O valor da oração

A madrinha do Chico, por vezes, passava tempos entregue a obsessão. Assim é que, nessas fases, a exasperação dela era mais forte. Em algumas ocasiões, por isso, condenava o menino a vários dias de fome.

Certa feita, já fazia três dias que a criança permanecia em completo jejum. À tarde, na hora da prece, encontrou a mãezinha desencarnada que lhe perguntou o motivo da tristeza com a qual se apresentava.

— Então, a senhora não sabe — explicou o Chico — tenho passado muita fome. — Ora, você está reclamando muito, meu filho! — disse Dona Maria João de Deus — menino guloso tem sempre indigestão.

— Mas hoje bem que eu queria comer alguma coisa…

A mãezinha abraçou-o e recomendou:

— Continue na oração e espere um pouco.

O menino ficou repetindo as palavras do Pai Nosso e daí a instantes um grande cão da rua penetrou o quintal. Aproximou-se dele e deixou cair da bocarra um objeto escuro.

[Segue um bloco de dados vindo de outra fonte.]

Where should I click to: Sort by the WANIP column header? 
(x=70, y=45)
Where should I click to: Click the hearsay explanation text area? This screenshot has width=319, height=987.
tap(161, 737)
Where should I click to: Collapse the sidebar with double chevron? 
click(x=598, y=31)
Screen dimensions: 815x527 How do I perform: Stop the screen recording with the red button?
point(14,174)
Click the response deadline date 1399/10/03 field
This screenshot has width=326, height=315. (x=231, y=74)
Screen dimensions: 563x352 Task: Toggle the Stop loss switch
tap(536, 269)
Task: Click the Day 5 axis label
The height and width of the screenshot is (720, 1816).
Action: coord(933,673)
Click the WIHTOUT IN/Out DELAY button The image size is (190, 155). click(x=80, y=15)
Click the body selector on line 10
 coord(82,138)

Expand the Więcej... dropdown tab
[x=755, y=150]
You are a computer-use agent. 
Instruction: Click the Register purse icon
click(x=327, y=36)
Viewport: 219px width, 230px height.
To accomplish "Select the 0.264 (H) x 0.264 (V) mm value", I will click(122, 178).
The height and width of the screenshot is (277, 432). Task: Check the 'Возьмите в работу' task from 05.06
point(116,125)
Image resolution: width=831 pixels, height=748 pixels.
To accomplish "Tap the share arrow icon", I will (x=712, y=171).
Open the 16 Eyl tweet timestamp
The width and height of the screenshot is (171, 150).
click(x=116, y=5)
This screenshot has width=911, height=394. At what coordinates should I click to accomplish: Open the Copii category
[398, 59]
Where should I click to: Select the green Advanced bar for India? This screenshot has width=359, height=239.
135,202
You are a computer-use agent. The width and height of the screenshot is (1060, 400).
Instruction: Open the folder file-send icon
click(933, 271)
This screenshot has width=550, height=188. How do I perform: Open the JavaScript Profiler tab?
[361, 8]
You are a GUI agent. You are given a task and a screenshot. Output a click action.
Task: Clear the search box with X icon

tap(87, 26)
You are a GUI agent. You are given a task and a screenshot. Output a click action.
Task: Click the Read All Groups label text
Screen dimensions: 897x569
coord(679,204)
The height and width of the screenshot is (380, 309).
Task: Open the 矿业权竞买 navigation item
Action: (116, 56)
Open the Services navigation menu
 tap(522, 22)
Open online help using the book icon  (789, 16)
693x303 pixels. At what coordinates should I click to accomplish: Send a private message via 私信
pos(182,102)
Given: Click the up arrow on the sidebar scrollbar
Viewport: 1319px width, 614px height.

Era um jatobá saboroso…

Chico recolheu, alegre, o pesado fruto, ao mesmo tempo em que reviu a mãezinha ao seu lado, acrescentando.

— Misture o jatobá com água e você terá um bom alimento.

E, despedindo-se da criança, acentuou:

— Como você observa, meu filho, quando oramos com fé viva até um cão pode nos ajudar, em nome de Jesus.